### ENTRIES PROVIDED

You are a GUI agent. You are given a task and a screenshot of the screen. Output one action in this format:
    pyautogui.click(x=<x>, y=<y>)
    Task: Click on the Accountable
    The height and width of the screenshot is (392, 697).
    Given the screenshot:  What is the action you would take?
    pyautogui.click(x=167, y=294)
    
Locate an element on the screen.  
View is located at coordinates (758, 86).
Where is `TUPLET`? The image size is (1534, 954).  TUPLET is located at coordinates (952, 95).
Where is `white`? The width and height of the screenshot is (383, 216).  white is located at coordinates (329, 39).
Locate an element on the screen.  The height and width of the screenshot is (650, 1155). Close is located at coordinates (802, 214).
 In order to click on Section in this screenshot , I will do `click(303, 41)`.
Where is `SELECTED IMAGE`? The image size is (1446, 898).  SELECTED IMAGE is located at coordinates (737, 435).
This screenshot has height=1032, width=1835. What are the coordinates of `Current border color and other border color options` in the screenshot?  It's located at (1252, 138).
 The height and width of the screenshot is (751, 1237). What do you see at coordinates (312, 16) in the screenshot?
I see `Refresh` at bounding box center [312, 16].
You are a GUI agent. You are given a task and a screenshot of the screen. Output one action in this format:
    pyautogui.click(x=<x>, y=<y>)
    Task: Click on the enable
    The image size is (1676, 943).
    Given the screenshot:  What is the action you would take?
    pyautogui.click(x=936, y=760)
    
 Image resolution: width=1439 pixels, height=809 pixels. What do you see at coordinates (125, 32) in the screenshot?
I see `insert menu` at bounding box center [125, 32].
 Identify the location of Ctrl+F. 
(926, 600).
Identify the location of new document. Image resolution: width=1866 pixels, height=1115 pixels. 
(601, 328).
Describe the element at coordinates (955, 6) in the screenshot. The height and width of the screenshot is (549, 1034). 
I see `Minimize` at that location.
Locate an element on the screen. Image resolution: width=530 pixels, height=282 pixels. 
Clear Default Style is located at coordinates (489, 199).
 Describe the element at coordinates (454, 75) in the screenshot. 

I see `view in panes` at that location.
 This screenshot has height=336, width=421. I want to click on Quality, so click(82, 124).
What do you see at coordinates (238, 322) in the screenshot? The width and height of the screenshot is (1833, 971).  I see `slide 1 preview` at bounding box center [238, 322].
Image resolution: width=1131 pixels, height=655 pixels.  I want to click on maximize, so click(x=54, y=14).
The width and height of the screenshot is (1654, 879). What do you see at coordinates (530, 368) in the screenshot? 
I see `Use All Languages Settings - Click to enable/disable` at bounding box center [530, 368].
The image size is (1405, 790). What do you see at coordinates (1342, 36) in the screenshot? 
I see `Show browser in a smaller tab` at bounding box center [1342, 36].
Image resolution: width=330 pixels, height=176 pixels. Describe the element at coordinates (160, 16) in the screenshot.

######

■ WORK REQUIRED ■
Rewrite the lines above with every instance of "Describe the element" changed to "Name the element", leaving all other text unchanged.

■ ANSWER TO THE EXERCISE ■
You are a GUI agent. You are given a task and a screenshot of the screen. Output one action in this format:
    pyautogui.click(x=<x>, y=<y>)
    Task: Click on the Accountable
    The height and width of the screenshot is (392, 697).
    Given the screenshot:  What is the action you would take?
    pyautogui.click(x=167, y=294)
    
Locate an element on the screen.  
View is located at coordinates (758, 86).
Where is `TUPLET`? The image size is (1534, 954).  TUPLET is located at coordinates (952, 95).
Where is `white`? The width and height of the screenshot is (383, 216).  white is located at coordinates (329, 39).
Locate an element on the screen.  The height and width of the screenshot is (650, 1155). Close is located at coordinates (802, 214).
 In order to click on Section in this screenshot , I will do `click(303, 41)`.
Where is `SELECTED IMAGE`? The image size is (1446, 898).  SELECTED IMAGE is located at coordinates (737, 435).
This screenshot has height=1032, width=1835. What are the coordinates of `Current border color and other border color options` in the screenshot?  It's located at (1252, 138).
 The height and width of the screenshot is (751, 1237). What do you see at coordinates (312, 16) in the screenshot?
I see `Refresh` at bounding box center [312, 16].
You are a GUI agent. You are given a task and a screenshot of the screen. Output one action in this format:
    pyautogui.click(x=<x>, y=<y>)
    Task: Click on the enable
    The image size is (1676, 943).
    Given the screenshot:  What is the action you would take?
    pyautogui.click(x=936, y=760)
    
 Image resolution: width=1439 pixels, height=809 pixels. What do you see at coordinates (125, 32) in the screenshot?
I see `insert menu` at bounding box center [125, 32].
 Identify the location of Ctrl+F. 
(926, 600).
Identify the location of new document. Image resolution: width=1866 pixels, height=1115 pixels. 
(601, 328).
Name the element at coordinates (955, 6) in the screenshot. The height and width of the screenshot is (549, 1034). 
I see `Minimize` at that location.
Locate an element on the screen. Image resolution: width=530 pixels, height=282 pixels. 
Clear Default Style is located at coordinates (489, 199).
 Name the element at coordinates (454, 75) in the screenshot. 

I see `view in panes` at that location.
 This screenshot has height=336, width=421. I want to click on Quality, so click(82, 124).
What do you see at coordinates (238, 322) in the screenshot? The width and height of the screenshot is (1833, 971).  I see `slide 1 preview` at bounding box center [238, 322].
Image resolution: width=1131 pixels, height=655 pixels.  I want to click on maximize, so click(x=54, y=14).
The width and height of the screenshot is (1654, 879). What do you see at coordinates (530, 368) in the screenshot? 
I see `Use All Languages Settings - Click to enable/disable` at bounding box center [530, 368].
The image size is (1405, 790). What do you see at coordinates (1342, 36) in the screenshot? 
I see `Show browser in a smaller tab` at bounding box center [1342, 36].
Image resolution: width=330 pixels, height=176 pixels. Name the element at coordinates (160, 16) in the screenshot.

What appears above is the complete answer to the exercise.